Check every line in the listing below for "will". Copy the ones where it occurs.

[Information provided Boundary: Start]

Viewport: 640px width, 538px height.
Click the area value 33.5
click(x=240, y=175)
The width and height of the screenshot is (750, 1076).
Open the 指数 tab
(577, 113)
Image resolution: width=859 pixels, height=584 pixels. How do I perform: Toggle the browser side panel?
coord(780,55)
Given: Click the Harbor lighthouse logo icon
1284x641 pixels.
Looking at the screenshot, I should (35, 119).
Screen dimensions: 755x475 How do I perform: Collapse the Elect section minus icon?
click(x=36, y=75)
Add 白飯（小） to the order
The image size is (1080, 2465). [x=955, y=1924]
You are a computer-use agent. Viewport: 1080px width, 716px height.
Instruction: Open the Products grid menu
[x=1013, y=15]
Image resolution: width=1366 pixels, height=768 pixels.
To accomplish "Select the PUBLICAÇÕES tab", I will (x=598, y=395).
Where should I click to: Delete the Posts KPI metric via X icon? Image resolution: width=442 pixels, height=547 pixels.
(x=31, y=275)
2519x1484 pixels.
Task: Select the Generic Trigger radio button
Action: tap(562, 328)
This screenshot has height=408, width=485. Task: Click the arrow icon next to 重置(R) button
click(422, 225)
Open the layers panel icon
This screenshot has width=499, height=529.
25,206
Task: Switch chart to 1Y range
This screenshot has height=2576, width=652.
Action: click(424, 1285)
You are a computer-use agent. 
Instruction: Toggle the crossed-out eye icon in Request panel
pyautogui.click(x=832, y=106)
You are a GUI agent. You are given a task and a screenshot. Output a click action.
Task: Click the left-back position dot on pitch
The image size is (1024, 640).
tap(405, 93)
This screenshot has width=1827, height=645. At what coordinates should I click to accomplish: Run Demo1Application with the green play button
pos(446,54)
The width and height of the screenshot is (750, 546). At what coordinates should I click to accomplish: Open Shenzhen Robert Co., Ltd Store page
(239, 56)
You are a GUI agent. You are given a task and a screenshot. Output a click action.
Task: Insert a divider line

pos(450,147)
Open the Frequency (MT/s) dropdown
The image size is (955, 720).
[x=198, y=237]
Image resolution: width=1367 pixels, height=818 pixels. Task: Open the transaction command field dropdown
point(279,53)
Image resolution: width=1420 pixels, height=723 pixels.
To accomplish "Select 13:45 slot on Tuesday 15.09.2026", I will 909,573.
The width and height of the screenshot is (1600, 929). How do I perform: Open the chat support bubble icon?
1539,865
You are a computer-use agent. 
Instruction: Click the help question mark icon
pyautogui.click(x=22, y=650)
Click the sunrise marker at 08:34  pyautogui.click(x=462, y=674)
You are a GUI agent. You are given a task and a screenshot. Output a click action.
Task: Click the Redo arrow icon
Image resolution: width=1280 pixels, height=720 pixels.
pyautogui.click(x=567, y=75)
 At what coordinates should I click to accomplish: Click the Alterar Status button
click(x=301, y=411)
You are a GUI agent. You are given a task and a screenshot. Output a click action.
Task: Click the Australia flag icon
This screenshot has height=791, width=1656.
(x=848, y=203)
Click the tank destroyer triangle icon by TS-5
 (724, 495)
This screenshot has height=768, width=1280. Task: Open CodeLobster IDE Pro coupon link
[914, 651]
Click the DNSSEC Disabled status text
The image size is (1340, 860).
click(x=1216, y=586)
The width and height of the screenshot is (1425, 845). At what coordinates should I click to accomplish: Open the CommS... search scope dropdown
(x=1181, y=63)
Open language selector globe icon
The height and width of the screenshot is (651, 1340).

[Information provided Boundary: End]

Response to the task:
To accomplish "Select the PUBLICAÇÕES tab", I will (x=598, y=395).
To accomplish "Select 13:45 slot on Tuesday 15.09.2026", I will 909,573.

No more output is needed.